Hi. Thanks for the input...

Matt Thomas wrote:
On May 5, 2010, at 9:09 AM, Johnny Billquist wrote:

Tobias Nygren wrote:
On Wed, 05 May 2010 12:11:59 +0200
Johnny Billquist <bqt%softjar.se@localhost> wrote:
Anyone else seen this, knows what could be affecting it, or care?
Or are all others just using modern fast machines, where all this don't really 
make a blip on the radar anyway, or else is not using their machines enough to 
make this visible?
My gut feeling is that even on comparatively fast sparc64 hardware more
cycles are spent these days doing kernel work. But it may simply be
that the accounting in top(1) is broken / calculated differently from
how it used to be done. Benchmark results of current vs. 2.0 on low
powered uniprocessor systems would be very interesting to see.
I'm trying to look at this now, but what I'm looking at right now don't seem to 
have any bearing on sparcs, sorry.

That said, maybe someone can help me with a few details here. I'm looking at 
the softint code. Currently, there exists a __HAVE_FAST_SOFTINT option for the 
kernel. The only two architectures that seem to have defined this is x86 and 
VAX.
So far, so good.

But looking further into kern/kern_softint.c, I see a number of calls to 
softint_init_isr, where the second parameter is said to be the interrupt 
priority. The comments and descriptions about soft interrupt priorities say:

*       The four priority levels map directly to scheduler priority
*       levels, and where the architecture implements 'fast' software
*       interrupts, they also map onto interrupt priorities.  The
*       interrupt priorities are intended to be hidden from machine
*       independent code, which should use thread-safe mechanisms to
*       synchronize with software interrupts (for example: mutexes).
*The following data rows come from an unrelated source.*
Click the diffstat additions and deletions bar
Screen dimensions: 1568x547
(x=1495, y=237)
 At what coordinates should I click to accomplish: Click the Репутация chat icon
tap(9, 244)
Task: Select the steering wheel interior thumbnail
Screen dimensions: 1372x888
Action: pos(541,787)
IPL_SOFTCLOCK is what that is referring to and those are defined correctly.

So the sentence "they also map onto interrupt priorities" should not be taken that they are the same as interrupt priorities?
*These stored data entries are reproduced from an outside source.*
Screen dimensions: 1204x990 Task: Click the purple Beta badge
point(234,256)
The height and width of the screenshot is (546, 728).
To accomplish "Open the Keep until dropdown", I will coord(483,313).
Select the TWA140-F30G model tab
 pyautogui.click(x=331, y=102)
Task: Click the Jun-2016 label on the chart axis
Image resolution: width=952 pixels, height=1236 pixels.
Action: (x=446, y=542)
Am I reading and understanding things wrong here, or is this fundamentally 
wrong in design? If the priority levels should match the interrupt levels in 
the case of fast soft interrupts, I can't understand why the definitions are in 
the MI files. It should be pretty machine dependent...

The former.

:-)

Since only the VAX and x86 are using fast soft interrupts, I can see that the 
code might have been written so that it works on the x86. Since noone else uses 
it, noone else gets hit by this but the VAX.

Actually, MIPS is using them now too.

Ah. I was searching through the arch/_/include directories for the definition, and didn't find it for MIPS. Oh well, not that important anyway, since I think I was barking up the wrong tree.

By the way, I did try changing the PRI_SOFTCLOCK to IPL_SOFTCLOCK in kern_softint.c. The system worked just as fine anyway, but it didn't make my observed problems go away either, so that don't seem to have been the problem. :-(

If anyone can shed some more light on this, please do. In the meanwhile, I'll 
just do some blind testing and see if changing this will help...

I still have the problem, and am still interested in finding out what it is. This is a serious issue, and one that is currently hurting performance seriously on the 8650, and I would suspect it also hurts other machines, even if it perhaps is less visible. But there is definitely a problem in there somewhere.

My observation points so far:

1) The clock of the system goes hayward after a while. So much so that ntp is not able to ever sync to a time source again. 2) After running a couple of cvs update in parallel, along with a build.sh, doing a shutdown -r takes me close to 10 minutes to get the machine to reboot. I don't know what it is doing, but it's definitely slower than molass.

These two are very visible, tangible and easily repeatable problems.

My third one is general performance. The system seems to be spending excessive times in system mode. Yes, doing something CPU intensive will cause the system to run mostly in user mode, but doing anything that requires for instance, much disk access, directly pushes system time up over 50%, often hitting around 80% system time, which seems like way too much.

This is a bit harder to define. After all, how much time is to be expected? And how long should various commands take? I plan to install NetBSD 2, to make relative comparisions between, which will help. But for now, it's most just a feeling.

As usual. Any hints, ideas, or help would be appreciated.